The damage was the result of the installation of a crane before the Games, as developer Alvaro Ponce de Leon attempted to drum up support for the Whistler Workforce temporary housing project. The project would have included up to 420 beds for resort employees. The venture failed with a lack of interest on the part of local businesses, and the crane was removed before the start of the Games in February.

Ponce de Leon had to post a bond with the municipality to erect the crane on site, and that bond was returned without knowledge of the damage.

According to Bill Brown, acting manager of community life, "The bond was returned once all of Mr. Ponce de Leon's chattels were removed from the site. The RMOW was not aware of the damage until after the bond was returned."

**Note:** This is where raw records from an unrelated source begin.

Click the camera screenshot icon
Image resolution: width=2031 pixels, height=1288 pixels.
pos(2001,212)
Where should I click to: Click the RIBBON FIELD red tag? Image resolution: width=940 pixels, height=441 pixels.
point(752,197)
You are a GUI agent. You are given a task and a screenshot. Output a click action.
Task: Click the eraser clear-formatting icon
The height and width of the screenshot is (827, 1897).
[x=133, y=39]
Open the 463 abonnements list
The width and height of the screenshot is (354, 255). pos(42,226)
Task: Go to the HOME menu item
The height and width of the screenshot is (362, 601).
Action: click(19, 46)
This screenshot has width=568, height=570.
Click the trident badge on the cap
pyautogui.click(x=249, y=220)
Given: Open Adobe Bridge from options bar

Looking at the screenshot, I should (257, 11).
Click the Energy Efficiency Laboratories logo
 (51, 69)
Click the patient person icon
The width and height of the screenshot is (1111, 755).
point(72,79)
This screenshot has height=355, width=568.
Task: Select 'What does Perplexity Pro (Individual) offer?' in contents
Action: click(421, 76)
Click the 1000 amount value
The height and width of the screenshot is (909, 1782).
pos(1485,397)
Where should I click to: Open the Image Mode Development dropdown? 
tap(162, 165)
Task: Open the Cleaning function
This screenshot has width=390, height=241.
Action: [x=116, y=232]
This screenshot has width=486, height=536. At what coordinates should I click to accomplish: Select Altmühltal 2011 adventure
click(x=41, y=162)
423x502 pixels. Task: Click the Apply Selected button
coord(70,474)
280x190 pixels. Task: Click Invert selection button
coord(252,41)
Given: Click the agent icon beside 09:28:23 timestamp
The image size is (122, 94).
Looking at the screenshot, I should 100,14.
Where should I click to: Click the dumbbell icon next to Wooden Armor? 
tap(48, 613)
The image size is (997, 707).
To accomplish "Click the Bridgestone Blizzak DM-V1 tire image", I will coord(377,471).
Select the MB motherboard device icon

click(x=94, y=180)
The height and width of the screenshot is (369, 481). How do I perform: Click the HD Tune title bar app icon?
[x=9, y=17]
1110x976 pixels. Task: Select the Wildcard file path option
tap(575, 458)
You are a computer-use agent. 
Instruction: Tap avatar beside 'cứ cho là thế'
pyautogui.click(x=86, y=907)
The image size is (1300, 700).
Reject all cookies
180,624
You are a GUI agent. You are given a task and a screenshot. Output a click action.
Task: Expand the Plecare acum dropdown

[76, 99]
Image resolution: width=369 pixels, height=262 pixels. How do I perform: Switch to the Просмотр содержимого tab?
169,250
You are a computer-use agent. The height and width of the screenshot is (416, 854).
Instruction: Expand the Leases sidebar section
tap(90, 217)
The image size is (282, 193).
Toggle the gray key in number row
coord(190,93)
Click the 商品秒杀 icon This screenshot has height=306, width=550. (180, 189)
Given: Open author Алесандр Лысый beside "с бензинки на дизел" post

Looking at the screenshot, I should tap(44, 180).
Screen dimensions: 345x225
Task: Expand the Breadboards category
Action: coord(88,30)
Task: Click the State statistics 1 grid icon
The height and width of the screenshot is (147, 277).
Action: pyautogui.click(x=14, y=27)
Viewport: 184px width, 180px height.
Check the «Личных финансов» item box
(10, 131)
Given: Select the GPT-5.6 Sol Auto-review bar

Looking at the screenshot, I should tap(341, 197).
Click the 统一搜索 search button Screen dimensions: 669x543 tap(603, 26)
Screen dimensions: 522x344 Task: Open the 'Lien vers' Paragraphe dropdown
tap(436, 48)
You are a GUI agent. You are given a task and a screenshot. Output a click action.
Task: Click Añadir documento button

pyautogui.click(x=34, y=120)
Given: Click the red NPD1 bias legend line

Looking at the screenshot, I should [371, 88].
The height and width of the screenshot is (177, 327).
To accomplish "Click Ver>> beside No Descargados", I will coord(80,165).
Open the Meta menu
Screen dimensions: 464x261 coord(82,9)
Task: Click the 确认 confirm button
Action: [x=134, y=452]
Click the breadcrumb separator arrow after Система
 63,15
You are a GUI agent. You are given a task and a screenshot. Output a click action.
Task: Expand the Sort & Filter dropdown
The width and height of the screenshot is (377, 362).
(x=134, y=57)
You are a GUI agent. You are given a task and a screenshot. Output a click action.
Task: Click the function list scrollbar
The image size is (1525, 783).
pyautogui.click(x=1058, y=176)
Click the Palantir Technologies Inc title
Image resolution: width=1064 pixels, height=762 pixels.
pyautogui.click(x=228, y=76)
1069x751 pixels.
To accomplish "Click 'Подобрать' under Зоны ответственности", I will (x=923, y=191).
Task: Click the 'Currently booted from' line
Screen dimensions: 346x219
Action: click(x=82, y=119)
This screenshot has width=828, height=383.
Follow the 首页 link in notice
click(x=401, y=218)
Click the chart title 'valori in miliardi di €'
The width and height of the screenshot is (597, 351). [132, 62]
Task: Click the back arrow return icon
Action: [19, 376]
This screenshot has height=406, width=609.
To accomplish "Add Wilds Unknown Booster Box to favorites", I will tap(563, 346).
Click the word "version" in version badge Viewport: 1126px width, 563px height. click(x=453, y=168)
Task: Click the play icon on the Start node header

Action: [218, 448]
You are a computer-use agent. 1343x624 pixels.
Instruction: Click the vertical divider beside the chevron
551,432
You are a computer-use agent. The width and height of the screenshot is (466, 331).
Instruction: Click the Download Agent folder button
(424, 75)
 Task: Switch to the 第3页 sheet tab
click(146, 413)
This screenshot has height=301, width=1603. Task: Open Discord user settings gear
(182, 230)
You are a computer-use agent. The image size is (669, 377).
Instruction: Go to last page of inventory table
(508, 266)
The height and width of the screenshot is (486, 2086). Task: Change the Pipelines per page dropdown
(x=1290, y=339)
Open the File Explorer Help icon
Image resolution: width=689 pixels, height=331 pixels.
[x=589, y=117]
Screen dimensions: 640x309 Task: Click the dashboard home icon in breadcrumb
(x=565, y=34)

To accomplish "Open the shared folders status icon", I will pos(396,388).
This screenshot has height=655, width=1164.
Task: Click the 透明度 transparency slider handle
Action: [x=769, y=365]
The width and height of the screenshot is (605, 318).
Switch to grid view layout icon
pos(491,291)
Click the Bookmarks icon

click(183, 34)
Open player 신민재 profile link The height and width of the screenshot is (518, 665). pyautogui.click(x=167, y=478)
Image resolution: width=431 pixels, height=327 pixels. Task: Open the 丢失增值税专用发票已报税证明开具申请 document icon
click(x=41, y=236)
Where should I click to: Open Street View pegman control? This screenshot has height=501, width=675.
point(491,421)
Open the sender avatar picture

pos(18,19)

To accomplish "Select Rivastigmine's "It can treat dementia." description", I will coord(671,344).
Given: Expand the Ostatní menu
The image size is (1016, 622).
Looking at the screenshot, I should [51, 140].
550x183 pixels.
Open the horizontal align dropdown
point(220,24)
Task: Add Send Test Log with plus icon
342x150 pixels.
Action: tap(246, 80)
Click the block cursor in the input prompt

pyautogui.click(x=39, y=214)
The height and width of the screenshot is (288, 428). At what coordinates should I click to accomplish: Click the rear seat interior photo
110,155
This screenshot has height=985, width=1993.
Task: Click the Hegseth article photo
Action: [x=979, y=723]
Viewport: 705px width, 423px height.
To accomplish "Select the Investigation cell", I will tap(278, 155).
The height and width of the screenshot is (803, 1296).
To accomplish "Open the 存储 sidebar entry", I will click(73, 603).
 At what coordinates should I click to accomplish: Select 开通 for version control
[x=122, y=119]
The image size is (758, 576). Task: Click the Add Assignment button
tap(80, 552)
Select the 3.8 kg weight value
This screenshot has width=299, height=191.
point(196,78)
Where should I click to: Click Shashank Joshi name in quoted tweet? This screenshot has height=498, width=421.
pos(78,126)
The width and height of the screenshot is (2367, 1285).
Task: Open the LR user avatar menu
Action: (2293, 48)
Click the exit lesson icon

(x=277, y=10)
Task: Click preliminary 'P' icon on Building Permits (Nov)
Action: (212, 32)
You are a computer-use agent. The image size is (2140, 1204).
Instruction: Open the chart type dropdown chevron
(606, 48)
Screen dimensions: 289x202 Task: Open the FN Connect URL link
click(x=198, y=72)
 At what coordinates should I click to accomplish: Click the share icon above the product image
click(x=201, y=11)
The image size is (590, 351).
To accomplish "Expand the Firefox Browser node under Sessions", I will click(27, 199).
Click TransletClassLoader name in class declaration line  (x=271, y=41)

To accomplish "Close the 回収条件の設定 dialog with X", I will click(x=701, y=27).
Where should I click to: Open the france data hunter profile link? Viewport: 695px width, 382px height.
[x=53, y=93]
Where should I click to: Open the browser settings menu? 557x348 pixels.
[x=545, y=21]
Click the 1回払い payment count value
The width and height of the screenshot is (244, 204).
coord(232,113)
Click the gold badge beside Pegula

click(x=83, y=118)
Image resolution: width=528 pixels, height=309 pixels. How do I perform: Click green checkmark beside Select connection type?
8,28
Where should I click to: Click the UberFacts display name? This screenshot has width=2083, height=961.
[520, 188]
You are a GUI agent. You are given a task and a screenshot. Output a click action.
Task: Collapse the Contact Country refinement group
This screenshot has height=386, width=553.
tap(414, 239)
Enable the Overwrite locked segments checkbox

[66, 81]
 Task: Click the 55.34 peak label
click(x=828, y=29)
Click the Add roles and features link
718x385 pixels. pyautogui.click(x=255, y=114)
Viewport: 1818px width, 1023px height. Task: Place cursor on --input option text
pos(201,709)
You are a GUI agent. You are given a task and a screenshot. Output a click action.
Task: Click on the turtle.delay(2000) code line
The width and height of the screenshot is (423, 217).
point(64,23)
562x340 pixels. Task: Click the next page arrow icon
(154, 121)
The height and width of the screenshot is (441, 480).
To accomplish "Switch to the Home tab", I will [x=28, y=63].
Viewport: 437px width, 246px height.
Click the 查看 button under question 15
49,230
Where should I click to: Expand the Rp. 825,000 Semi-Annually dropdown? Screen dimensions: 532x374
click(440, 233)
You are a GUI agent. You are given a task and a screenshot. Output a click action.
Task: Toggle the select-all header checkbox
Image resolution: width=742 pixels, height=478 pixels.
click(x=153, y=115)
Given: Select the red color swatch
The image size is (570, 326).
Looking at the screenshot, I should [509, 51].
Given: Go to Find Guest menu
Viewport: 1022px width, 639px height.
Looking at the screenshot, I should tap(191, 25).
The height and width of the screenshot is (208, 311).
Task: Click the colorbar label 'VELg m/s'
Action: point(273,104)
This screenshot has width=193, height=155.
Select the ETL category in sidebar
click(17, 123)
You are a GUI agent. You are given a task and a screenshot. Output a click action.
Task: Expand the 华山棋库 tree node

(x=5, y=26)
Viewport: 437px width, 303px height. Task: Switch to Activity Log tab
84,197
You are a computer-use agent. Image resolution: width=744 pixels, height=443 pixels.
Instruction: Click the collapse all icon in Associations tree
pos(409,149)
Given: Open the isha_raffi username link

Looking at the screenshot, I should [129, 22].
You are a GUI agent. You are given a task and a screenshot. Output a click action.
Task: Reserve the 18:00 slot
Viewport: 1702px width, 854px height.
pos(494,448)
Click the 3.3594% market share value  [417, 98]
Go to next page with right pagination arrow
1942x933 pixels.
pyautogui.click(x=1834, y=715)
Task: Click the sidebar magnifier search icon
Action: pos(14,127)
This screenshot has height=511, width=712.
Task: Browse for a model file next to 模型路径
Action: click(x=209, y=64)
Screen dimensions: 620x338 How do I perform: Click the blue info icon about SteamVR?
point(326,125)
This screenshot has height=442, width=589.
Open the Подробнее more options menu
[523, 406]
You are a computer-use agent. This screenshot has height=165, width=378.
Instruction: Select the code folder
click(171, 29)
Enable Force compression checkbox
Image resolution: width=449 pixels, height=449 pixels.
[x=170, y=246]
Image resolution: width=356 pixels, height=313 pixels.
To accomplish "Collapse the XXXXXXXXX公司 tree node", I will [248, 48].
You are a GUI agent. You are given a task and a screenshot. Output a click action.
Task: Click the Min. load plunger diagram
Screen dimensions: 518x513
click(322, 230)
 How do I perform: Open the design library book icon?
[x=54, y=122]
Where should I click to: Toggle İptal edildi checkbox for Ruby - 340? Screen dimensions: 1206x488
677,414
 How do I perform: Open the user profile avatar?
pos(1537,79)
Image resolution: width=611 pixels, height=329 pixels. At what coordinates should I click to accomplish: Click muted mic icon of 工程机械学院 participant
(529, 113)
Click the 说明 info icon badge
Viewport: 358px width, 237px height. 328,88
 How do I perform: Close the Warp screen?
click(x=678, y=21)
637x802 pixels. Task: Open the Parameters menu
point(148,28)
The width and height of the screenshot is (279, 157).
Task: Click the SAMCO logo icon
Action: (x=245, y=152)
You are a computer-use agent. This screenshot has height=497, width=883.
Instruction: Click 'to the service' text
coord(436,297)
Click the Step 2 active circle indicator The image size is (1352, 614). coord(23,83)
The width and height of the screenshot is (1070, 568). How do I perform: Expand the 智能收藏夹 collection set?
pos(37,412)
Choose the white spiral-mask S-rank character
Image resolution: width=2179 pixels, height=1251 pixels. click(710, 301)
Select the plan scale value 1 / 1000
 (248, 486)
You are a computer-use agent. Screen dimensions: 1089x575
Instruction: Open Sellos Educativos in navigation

The municipality is working with Holborn, which owns the site, on the issue. Pique asked what the extent of the damage was, how much it would cost to repair and what Ponce de Leon's responsibilities are to make restitution, but did not receive a reply by press time.

This is the second time the tennis club has been in the news recently. Members of the Whistler Tennis Association are upset that Holborn has cut hours of operation, raised prices and allowed the maintenance of the facility to slide. Holborn is currently responsible for operating the club as a community amenity after purchasing the property - and obligations - from the previous owner, Park Georgia. However, council admitted on Tuesday that they don't have the power to compel Holborn to operate the club to a higher standard.

The land was originally zoned as RR1, which would have allowed for the construction of a few homes, when Park Georgia put forward a proposal to build a world-class tennis facility on the site in exchange for bed units. At the time the RMOW was exchanging bed units for tourist amenities, opening the door for the Fairmont Chateau Whistler and Nicklaus North developments.

The Park Georgia proposal included a hotel that was never built. The current tennis facility with a heated bubble was only supposed to be a temporary facility until the development went ahead.

Holborn, which purchased the property for $27 million, has gone as far as third reading to rezone the property as residential, with duplexes, townhomes and condos instead of a hotel, as well as seniors housing and an $18 million tennis and fitness facility. With the economic crisis in 2008 curbing demand for real estate, Holborn never put the proposal forward for fourth reading - something that would have triggered deadlines for construction of the first phase of housing and the tennis/fitness facility.